▶ [Extracted text]
What I have in mind is something like std/nre which wraps pcre library in a user friendly (YMMV) API.

Key features:

  • zero compromise on performance (otherwise people will eventually just use something else)
  • wrap into a friendly API, don't re-implement
  • std/jsbigints is a good start for API interface, but details can be discussed
  • if ever needed, partial re-implementations of underlying importc procs could be done, but this wouldn't be "in a vacuum", thanks to other wrapped APIs.
  • a pure nim re-implementation is IMO not an attractive approach, because performance is almost guaranteed to be sub-par, unless massive efforts are put into it (aka likely to become a dead project)

notes

The mp++ code itself is licensed under the MPL-2.0 license, but of course mp++ has a dependency on GMP. I am not a lawyer, but given that GMP is used in commercial computer algebra systems (Mathematica, Maple, ...) I am assuming there are no licensing conflicts with MPL-2.0 (of course as long as you are picking the LGPL in GMP's dual-iicense scheme).

▶ [Records provided]
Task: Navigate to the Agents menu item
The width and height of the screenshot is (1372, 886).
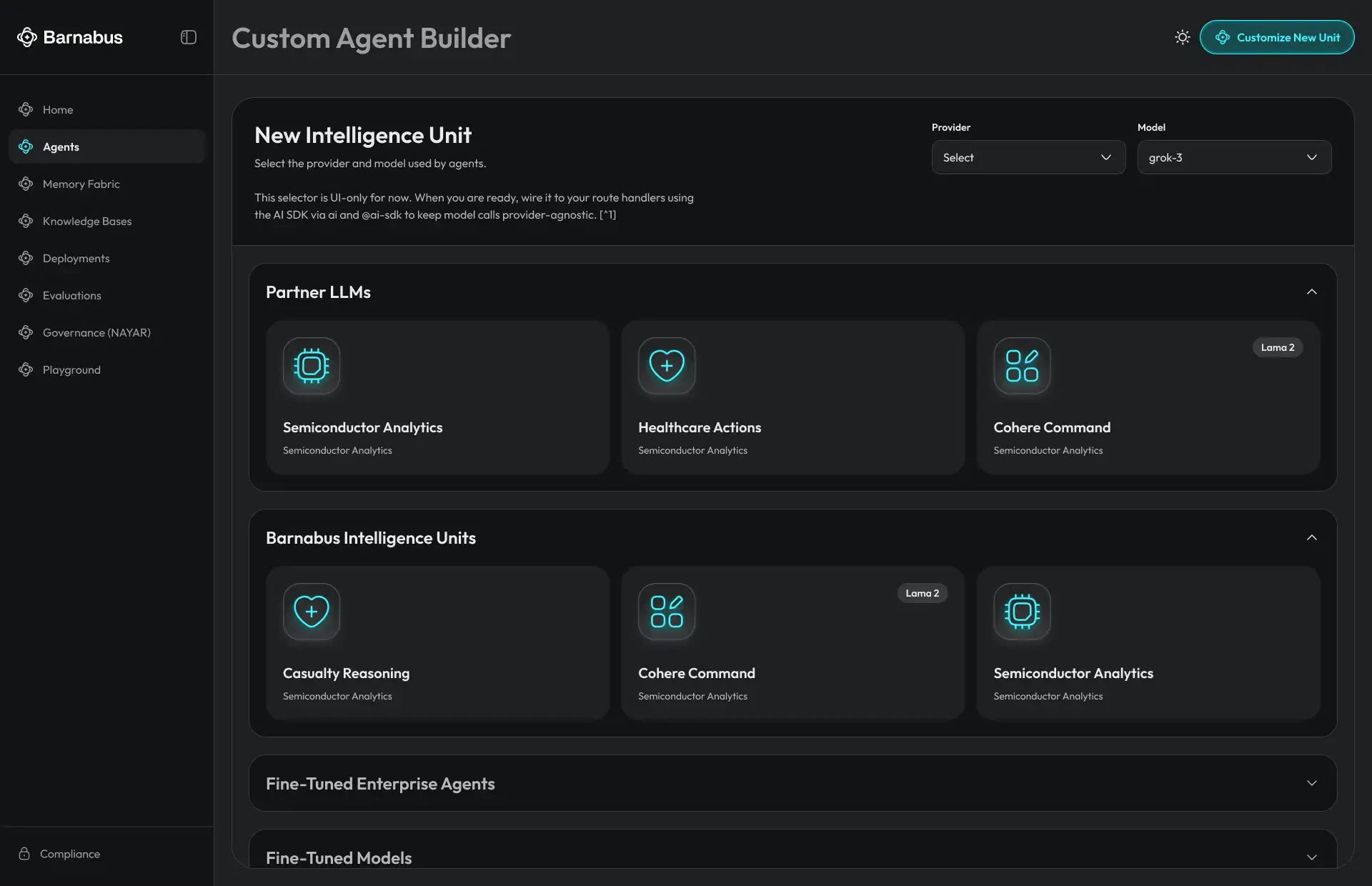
==
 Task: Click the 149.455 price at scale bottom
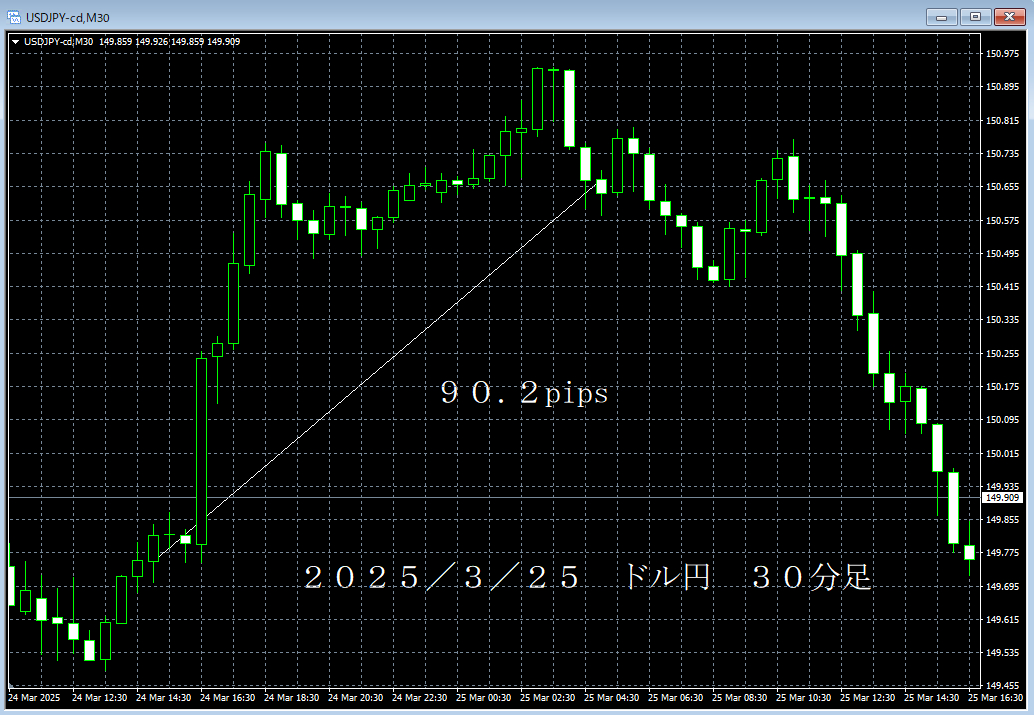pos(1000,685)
...
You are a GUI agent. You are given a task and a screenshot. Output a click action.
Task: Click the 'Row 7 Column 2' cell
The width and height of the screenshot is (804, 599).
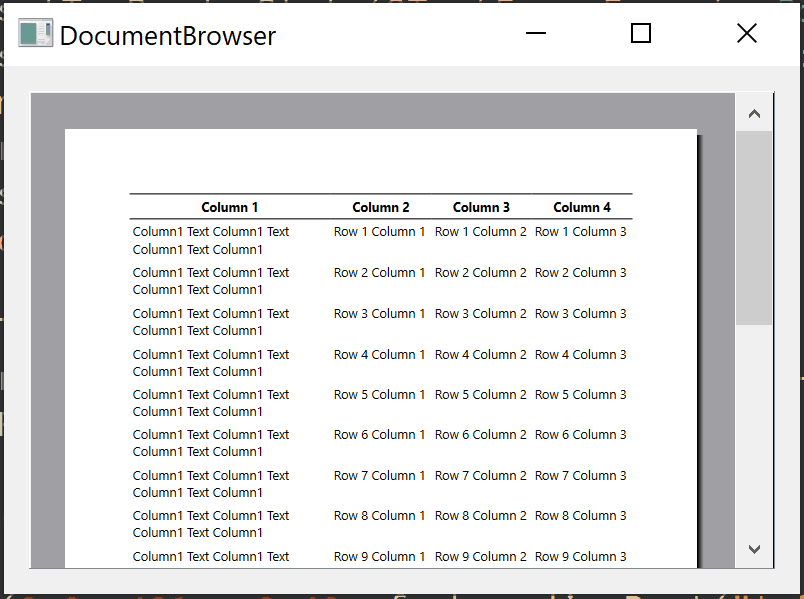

▶ [To-do list]
1) According to the library proposal, what license does the mp++ code itself use?
2) Reproduce the library proposal word for word from "The mp++ code" to "GMP's dual-iicense scheme).".

▶ [Answers to the exercises]
1) The MPL-2.0 license.

2)
The mp++ code itself is licensed under the MPL-2.0 license, but of course mp++ has a dependency on GMP. I am not a lawyer, but given that GMP is used in commercial computer algebra systems (Mathematica, Maple, ...) I am assuming there are no licensing conflicts with MPL-2.0 (of course as long as you are picking the LGPL in GMP's dual-iicense scheme).